## [Written exercise]
Pick out every line in the records that contains the word "toolbar", and copy each one.

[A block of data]
= = = =
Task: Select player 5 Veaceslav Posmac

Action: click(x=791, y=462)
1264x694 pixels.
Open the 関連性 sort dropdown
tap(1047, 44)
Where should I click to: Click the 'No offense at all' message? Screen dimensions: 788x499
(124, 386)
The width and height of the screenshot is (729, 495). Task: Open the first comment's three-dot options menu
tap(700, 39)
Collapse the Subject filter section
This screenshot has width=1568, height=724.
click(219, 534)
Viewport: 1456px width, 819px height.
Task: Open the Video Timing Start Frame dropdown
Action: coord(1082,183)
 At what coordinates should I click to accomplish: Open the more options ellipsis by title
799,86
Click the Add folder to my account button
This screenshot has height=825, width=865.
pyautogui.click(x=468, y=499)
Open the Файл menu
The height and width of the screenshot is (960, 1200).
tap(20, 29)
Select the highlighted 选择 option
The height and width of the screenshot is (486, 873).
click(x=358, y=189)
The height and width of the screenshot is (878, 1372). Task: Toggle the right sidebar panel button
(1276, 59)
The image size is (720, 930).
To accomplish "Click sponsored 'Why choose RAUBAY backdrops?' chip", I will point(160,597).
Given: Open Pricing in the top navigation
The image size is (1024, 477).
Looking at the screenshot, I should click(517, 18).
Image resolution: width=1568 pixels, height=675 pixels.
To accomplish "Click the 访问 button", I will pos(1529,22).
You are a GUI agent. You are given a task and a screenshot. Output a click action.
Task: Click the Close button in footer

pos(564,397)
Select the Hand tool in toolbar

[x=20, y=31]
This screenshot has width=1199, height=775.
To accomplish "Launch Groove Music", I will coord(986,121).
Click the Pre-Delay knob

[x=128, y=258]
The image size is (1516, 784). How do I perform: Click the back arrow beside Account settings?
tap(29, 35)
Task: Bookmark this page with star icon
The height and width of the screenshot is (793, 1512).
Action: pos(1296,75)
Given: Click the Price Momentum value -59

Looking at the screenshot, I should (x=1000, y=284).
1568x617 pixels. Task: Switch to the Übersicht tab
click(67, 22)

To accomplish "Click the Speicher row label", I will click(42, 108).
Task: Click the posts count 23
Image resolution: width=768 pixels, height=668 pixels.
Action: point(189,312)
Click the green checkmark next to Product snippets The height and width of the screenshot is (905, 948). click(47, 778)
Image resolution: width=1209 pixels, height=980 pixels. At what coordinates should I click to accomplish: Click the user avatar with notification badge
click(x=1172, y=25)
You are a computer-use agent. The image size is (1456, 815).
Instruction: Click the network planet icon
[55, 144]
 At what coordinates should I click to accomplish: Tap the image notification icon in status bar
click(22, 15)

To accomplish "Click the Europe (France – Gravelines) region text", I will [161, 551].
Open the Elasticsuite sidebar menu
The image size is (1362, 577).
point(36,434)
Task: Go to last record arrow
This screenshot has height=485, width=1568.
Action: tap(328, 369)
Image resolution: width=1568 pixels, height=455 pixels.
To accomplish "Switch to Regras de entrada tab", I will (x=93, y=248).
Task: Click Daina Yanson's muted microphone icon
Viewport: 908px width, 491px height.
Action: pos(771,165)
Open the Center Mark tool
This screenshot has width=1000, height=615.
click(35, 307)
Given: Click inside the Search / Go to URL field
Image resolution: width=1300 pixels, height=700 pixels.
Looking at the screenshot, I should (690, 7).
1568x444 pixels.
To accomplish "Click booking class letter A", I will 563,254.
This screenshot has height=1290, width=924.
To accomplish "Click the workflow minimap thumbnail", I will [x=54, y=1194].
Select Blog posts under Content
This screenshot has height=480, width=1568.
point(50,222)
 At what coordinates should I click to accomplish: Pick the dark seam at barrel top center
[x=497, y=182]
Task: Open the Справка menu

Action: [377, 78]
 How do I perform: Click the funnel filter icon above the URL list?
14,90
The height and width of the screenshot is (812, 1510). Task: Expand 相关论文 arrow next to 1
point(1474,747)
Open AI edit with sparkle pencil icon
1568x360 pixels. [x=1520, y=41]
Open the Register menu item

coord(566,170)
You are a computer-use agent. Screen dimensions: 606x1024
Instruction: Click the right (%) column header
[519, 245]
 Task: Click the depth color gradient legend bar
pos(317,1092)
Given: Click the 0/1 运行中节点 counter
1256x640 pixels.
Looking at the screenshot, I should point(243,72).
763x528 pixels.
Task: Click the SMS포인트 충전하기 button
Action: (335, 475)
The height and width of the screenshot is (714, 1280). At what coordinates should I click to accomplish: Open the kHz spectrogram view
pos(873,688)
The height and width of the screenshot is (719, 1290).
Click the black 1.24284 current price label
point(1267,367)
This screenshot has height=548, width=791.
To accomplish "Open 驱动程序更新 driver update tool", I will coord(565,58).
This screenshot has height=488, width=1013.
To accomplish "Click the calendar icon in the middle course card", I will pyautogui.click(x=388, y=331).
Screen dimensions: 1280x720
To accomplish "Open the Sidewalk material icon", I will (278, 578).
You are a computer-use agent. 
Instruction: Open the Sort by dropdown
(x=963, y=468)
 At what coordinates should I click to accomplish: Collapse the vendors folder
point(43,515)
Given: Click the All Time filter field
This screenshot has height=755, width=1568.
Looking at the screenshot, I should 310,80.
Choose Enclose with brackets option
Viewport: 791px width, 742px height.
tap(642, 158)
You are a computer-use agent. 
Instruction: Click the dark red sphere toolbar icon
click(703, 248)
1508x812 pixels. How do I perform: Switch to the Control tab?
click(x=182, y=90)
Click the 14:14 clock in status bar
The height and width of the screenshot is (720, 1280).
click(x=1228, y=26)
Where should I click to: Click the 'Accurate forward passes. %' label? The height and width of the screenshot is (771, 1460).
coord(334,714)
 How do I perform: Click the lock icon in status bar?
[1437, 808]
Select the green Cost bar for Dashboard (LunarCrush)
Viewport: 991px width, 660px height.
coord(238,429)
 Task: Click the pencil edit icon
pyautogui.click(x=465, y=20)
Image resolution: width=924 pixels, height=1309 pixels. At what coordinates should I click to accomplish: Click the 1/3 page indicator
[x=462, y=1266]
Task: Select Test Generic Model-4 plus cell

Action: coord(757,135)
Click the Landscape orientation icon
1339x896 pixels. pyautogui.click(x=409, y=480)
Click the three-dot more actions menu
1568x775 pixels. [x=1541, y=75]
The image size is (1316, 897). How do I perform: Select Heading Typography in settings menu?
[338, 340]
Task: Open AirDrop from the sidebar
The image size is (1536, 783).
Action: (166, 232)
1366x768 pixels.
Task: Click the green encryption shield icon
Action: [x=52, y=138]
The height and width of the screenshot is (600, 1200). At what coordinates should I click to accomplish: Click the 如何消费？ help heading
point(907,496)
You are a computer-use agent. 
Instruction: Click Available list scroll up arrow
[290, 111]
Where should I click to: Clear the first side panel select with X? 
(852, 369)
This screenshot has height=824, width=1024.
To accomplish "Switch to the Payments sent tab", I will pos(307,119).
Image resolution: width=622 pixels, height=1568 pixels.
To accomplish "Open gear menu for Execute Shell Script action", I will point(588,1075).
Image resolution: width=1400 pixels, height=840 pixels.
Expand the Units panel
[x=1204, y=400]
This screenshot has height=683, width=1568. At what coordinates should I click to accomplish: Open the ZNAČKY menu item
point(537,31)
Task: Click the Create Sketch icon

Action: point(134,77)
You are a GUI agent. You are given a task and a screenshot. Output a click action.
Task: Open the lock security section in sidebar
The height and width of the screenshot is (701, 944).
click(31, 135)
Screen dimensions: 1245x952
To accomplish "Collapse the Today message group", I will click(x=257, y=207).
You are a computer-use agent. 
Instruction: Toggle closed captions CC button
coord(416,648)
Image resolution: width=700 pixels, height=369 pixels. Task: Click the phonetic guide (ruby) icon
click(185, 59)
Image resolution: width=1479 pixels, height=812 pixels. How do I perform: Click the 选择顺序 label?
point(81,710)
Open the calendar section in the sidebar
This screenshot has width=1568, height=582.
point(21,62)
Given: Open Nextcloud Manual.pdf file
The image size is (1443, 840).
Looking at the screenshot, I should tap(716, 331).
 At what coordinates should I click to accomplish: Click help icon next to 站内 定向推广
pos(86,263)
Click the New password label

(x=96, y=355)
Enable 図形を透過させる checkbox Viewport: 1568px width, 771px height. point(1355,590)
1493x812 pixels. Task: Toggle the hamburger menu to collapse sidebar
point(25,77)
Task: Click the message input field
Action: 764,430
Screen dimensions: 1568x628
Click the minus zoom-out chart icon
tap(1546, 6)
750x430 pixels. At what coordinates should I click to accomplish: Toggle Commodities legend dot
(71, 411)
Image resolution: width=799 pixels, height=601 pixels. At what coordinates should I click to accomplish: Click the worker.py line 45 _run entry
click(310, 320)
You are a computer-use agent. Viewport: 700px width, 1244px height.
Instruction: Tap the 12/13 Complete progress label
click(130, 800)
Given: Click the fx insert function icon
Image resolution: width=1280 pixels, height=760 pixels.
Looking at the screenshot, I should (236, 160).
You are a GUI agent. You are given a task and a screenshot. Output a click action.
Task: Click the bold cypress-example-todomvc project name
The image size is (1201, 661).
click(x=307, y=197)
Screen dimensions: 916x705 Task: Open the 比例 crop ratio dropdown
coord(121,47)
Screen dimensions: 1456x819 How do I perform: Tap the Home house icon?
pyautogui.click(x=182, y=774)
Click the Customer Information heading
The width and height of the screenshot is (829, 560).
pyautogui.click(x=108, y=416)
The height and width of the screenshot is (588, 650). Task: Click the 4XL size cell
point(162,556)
= = = =
## [Exercise result]
Select the Hand tool in toolbar
Instruction: Click the dark red sphere toolbar icon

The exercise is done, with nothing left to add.